==== INPUT FOR THIS TASK ====

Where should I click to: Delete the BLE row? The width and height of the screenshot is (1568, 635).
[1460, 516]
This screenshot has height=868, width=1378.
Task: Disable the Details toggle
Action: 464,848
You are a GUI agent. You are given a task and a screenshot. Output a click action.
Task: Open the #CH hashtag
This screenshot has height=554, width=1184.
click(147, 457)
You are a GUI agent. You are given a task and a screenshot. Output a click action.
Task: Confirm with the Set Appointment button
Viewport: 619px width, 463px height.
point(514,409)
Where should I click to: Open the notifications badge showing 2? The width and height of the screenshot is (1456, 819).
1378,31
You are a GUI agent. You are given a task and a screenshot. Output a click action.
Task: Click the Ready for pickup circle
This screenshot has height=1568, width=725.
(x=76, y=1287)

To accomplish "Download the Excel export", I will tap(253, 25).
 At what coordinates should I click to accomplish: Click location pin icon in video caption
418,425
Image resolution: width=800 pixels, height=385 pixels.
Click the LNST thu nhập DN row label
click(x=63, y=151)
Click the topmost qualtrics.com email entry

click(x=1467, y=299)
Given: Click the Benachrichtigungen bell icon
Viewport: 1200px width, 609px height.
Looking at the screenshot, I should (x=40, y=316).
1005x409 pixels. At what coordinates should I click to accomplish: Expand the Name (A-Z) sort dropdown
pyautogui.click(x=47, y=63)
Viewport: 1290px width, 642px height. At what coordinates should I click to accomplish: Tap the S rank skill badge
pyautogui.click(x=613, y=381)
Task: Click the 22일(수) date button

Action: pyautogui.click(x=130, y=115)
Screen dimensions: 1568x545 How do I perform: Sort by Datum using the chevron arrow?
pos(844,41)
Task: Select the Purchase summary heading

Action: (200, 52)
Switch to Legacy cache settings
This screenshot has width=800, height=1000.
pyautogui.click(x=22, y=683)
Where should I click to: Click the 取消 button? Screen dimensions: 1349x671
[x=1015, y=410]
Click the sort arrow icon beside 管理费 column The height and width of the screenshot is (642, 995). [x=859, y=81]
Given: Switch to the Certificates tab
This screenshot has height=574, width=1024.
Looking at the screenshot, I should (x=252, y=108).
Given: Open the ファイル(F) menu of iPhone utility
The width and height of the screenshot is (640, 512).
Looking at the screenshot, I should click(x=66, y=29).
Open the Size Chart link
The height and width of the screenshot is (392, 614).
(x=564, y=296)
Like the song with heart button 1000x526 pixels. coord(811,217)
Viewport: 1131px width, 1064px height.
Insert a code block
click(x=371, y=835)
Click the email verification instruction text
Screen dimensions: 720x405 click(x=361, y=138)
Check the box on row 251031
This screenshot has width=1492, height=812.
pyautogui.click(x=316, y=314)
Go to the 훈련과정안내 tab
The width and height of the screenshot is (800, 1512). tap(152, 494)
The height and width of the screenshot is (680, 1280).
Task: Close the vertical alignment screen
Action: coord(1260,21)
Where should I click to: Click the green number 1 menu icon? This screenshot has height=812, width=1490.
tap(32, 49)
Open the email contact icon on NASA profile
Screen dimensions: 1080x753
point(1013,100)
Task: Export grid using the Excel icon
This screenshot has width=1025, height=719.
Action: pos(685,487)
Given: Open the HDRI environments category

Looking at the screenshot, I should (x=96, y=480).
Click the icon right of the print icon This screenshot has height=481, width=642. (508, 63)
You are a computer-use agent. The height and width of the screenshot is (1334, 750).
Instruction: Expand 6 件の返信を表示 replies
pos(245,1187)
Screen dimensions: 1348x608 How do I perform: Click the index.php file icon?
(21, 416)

====

■ YOUR ASSIGNMENT: Every one of the records is to be copied word for word.

■ RESPONSE BELOW:
Where should I click to: Delete the BLE row? The width and height of the screenshot is (1568, 635).
[1460, 516]
This screenshot has height=868, width=1378.
Task: Disable the Details toggle
Action: 464,848
You are a GUI agent. You are given a task and a screenshot. Output a click action.
Task: Open the #CH hashtag
This screenshot has height=554, width=1184.
click(147, 457)
You are a GUI agent. You are given a task and a screenshot. Output a click action.
Task: Confirm with the Set Appointment button
Viewport: 619px width, 463px height.
point(514,409)
Where should I click to: Open the notifications badge showing 2? The width and height of the screenshot is (1456, 819).
1378,31
You are a GUI agent. You are given a task and a screenshot. Output a click action.
Task: Click the Ready for pickup circle
This screenshot has height=1568, width=725.
(x=76, y=1287)

To accomplish "Download the Excel export", I will tap(253, 25).
 At what coordinates should I click to accomplish: Click location pin icon in video caption
418,425
Image resolution: width=800 pixels, height=385 pixels.
Click the LNST thu nhập DN row label
click(x=63, y=151)
Click the topmost qualtrics.com email entry

click(x=1467, y=299)
Given: Click the Benachrichtigungen bell icon
Viewport: 1200px width, 609px height.
Looking at the screenshot, I should (x=40, y=316).
1005x409 pixels. At what coordinates should I click to accomplish: Expand the Name (A-Z) sort dropdown
pyautogui.click(x=47, y=63)
Viewport: 1290px width, 642px height. At what coordinates should I click to accomplish: Tap the S rank skill badge
pyautogui.click(x=613, y=381)
Task: Click the 22일(수) date button

Action: pyautogui.click(x=130, y=115)
Screen dimensions: 1568x545 How do I perform: Sort by Datum using the chevron arrow?
pos(844,41)
Task: Select the Purchase summary heading

Action: (200, 52)
Switch to Legacy cache settings
This screenshot has width=800, height=1000.
pyautogui.click(x=22, y=683)
Where should I click to: Click the 取消 button? Screen dimensions: 1349x671
[x=1015, y=410]
Click the sort arrow icon beside 管理费 column The height and width of the screenshot is (642, 995). [x=859, y=81]
Given: Switch to the Certificates tab
This screenshot has height=574, width=1024.
Looking at the screenshot, I should (x=252, y=108).
Given: Open the ファイル(F) menu of iPhone utility
The width and height of the screenshot is (640, 512).
Looking at the screenshot, I should click(x=66, y=29).
Open the Size Chart link
The height and width of the screenshot is (392, 614).
(x=564, y=296)
Like the song with heart button 1000x526 pixels. coord(811,217)
Viewport: 1131px width, 1064px height.
Insert a code block
click(x=371, y=835)
Click the email verification instruction text
Screen dimensions: 720x405 click(x=361, y=138)
Check the box on row 251031
This screenshot has width=1492, height=812.
pyautogui.click(x=316, y=314)
Go to the 훈련과정안내 tab
The width and height of the screenshot is (800, 1512). tap(152, 494)
The height and width of the screenshot is (680, 1280).
Task: Close the vertical alignment screen
Action: coord(1260,21)
Where should I click to: Click the green number 1 menu icon? This screenshot has height=812, width=1490.
tap(32, 49)
Open the email contact icon on NASA profile
Screen dimensions: 1080x753
point(1013,100)
Task: Export grid using the Excel icon
This screenshot has width=1025, height=719.
Action: pos(685,487)
Given: Open the HDRI environments category

Looking at the screenshot, I should (x=96, y=480).
Click the icon right of the print icon This screenshot has height=481, width=642. (508, 63)
You are a computer-use agent. The height and width of the screenshot is (1334, 750).
Instruction: Expand 6 件の返信を表示 replies
pos(245,1187)
Screen dimensions: 1348x608 How do I perform: Click the index.php file icon?
(21, 416)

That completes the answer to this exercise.